ConcurrentDictionary<> performance at a single thread misunderstanding?

Question 1

The most likely reason that ConcurrentDictionary simply has more overhead than Dictionary for the same operation. This is demonstrably true if you dig into the sources

It uses a lock for the indexer
It uses volatile writes
It has to do atomic writes of values which are not guaranteed to be atomic in .Net
It has extra branches in the core add routine (whether to take a lock, do atomic write)

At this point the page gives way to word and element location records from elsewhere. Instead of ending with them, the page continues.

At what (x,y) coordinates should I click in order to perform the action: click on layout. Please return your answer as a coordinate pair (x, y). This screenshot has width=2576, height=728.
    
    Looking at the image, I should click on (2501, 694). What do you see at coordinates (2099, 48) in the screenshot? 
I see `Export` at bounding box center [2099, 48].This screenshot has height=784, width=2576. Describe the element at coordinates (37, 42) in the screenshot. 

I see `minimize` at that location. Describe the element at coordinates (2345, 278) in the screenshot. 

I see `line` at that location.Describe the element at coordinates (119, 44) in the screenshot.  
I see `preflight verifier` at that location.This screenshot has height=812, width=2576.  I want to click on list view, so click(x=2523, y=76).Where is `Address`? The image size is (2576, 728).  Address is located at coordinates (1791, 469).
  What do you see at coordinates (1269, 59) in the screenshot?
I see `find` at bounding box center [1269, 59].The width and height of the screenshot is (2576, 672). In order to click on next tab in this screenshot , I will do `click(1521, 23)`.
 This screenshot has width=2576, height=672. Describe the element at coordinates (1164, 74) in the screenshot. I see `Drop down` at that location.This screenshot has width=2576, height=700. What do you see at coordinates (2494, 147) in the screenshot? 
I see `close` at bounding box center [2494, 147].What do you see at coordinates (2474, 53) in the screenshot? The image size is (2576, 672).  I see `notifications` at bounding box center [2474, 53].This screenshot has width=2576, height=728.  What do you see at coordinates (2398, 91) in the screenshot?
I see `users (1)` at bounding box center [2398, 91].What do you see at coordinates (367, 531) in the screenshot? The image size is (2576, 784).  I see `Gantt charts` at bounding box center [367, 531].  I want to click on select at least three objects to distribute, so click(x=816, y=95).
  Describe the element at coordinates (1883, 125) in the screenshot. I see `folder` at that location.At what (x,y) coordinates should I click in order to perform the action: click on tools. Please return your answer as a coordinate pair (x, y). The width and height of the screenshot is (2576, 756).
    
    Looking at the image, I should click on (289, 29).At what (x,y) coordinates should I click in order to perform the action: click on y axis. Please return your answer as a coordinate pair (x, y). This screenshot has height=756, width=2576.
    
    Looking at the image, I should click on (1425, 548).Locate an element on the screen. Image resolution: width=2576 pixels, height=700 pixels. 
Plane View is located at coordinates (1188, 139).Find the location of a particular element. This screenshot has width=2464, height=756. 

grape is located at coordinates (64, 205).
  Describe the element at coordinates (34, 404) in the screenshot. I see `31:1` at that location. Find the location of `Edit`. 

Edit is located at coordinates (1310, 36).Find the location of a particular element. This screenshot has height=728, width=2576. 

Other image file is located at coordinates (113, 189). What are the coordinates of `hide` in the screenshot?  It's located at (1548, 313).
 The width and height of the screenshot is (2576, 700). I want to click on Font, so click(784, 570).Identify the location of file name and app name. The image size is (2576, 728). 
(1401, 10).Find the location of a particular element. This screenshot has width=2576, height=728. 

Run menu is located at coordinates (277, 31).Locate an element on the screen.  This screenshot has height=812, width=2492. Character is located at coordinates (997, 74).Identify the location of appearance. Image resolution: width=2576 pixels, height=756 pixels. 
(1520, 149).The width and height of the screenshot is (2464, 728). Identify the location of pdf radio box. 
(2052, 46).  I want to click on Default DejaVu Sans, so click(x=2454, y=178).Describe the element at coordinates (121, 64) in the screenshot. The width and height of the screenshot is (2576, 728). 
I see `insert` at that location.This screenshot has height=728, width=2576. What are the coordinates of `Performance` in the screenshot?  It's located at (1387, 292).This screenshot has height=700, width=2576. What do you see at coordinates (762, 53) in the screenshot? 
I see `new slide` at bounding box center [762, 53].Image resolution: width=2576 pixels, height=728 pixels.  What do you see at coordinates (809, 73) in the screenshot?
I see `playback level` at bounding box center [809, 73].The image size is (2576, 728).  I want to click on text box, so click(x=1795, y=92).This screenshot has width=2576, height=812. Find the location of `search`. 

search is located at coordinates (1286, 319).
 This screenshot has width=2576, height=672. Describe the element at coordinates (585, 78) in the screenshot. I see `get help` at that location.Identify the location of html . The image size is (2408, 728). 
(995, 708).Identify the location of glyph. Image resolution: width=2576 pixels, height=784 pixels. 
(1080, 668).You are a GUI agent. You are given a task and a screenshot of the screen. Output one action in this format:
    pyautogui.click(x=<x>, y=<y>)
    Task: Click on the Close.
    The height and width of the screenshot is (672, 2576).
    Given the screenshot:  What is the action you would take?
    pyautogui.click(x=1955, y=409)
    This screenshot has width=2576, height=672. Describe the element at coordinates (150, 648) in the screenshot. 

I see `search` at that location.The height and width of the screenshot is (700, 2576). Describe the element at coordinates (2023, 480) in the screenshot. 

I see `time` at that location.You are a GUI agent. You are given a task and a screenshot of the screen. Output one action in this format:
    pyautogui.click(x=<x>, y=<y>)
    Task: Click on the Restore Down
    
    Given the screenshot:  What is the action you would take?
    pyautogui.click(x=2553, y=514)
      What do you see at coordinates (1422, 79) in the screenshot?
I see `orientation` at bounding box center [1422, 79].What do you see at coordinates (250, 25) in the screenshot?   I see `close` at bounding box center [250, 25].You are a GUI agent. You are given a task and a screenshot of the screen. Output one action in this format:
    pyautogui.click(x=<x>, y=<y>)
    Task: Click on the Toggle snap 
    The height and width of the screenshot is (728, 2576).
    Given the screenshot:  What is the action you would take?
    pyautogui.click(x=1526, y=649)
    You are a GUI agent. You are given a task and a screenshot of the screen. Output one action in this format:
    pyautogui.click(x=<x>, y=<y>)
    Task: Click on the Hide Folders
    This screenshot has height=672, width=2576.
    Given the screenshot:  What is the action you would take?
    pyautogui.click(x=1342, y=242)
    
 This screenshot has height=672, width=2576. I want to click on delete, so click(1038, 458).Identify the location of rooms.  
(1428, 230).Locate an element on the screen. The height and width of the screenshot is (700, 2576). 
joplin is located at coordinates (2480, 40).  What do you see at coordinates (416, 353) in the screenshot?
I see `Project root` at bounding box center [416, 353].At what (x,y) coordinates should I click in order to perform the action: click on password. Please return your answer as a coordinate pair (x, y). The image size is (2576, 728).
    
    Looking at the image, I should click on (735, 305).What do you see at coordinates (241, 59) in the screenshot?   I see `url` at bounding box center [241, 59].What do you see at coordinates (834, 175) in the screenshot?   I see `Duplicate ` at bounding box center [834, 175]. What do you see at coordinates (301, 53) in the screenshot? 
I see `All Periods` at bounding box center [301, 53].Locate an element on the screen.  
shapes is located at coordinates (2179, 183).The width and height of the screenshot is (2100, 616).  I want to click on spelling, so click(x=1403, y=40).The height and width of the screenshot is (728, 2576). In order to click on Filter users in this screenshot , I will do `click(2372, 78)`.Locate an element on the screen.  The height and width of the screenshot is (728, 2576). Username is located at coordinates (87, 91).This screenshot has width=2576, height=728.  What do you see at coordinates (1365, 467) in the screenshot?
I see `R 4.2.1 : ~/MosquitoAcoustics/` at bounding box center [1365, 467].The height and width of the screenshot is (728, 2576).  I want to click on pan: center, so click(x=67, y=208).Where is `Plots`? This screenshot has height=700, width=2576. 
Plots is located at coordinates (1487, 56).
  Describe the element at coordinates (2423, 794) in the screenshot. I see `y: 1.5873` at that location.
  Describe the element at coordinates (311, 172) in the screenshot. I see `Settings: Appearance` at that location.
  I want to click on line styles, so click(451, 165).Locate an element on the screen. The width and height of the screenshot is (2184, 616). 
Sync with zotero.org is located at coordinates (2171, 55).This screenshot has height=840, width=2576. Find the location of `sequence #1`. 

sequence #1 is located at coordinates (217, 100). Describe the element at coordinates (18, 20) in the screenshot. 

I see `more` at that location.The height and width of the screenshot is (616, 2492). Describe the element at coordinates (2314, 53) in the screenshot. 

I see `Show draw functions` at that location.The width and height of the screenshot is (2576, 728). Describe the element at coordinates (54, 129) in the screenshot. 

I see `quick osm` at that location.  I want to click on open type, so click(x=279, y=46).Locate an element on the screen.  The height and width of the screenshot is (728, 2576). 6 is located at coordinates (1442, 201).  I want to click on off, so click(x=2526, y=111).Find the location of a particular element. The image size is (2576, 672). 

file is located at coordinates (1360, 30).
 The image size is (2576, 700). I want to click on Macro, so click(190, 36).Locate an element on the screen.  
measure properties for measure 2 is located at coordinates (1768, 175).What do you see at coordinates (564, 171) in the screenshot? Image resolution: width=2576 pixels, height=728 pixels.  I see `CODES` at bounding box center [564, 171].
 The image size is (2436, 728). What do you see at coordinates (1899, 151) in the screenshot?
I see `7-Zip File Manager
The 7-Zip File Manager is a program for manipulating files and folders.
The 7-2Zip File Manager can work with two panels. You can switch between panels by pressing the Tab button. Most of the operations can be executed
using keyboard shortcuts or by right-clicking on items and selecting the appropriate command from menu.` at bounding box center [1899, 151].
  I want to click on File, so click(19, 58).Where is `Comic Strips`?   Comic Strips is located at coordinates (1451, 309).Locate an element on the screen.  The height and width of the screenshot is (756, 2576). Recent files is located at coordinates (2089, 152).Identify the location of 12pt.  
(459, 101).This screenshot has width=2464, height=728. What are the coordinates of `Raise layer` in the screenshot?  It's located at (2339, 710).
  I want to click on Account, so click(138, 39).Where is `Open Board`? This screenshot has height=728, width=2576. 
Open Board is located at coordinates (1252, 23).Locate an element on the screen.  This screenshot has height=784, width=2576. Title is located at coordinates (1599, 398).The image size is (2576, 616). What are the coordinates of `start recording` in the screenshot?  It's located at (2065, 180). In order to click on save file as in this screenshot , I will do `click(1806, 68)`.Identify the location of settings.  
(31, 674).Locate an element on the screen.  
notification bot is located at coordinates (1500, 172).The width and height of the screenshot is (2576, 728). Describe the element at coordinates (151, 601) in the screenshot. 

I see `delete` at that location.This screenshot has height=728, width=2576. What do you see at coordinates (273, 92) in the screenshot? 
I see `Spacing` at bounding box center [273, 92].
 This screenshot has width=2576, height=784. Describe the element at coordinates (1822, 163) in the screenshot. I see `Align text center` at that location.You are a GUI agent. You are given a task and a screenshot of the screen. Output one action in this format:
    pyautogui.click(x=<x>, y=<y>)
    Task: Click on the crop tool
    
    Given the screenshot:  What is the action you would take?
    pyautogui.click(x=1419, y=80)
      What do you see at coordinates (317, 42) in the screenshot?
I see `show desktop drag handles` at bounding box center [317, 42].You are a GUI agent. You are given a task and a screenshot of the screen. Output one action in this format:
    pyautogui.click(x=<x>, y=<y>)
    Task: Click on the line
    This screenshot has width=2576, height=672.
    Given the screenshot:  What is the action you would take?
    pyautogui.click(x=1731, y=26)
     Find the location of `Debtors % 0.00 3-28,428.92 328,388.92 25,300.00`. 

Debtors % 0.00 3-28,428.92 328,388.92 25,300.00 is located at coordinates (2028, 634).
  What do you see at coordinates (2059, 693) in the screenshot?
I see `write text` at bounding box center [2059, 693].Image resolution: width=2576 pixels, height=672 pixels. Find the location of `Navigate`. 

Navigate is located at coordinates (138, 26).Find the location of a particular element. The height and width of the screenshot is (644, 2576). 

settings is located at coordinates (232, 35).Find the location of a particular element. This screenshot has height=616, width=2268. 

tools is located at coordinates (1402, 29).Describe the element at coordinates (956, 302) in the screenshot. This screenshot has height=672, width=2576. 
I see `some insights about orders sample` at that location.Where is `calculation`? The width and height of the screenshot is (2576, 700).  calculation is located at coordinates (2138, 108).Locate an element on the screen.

All of these costs are incurred irrespective of the number of threads that it's being used on. These costs may be individually small but aren't free and do add up over time

Question 2

Well, ConcurrentDictionary is allowing for the possibility that it can be used by multiple threads. It seems entirely reasonable to me that that requires more internal housekeeping than something which assumes it can get away without worrying about access from multiple threads. I'd have been very surprised if it had worked out the other way round - if the safer version were always faster too, why would you ever use the less safe version?

Question 3

Update for .NET 5: I'll leave the previous answer up as it is still relevant for older runtimes but .NET 5 appears to have further improved ConcurrentDictionary to the point where reads via TryGetValue() are actually faster than even the normal Dictionary, as seen in the results below (COW is my CopyOnWriteDictionary, detailed below). Make what you will of this :)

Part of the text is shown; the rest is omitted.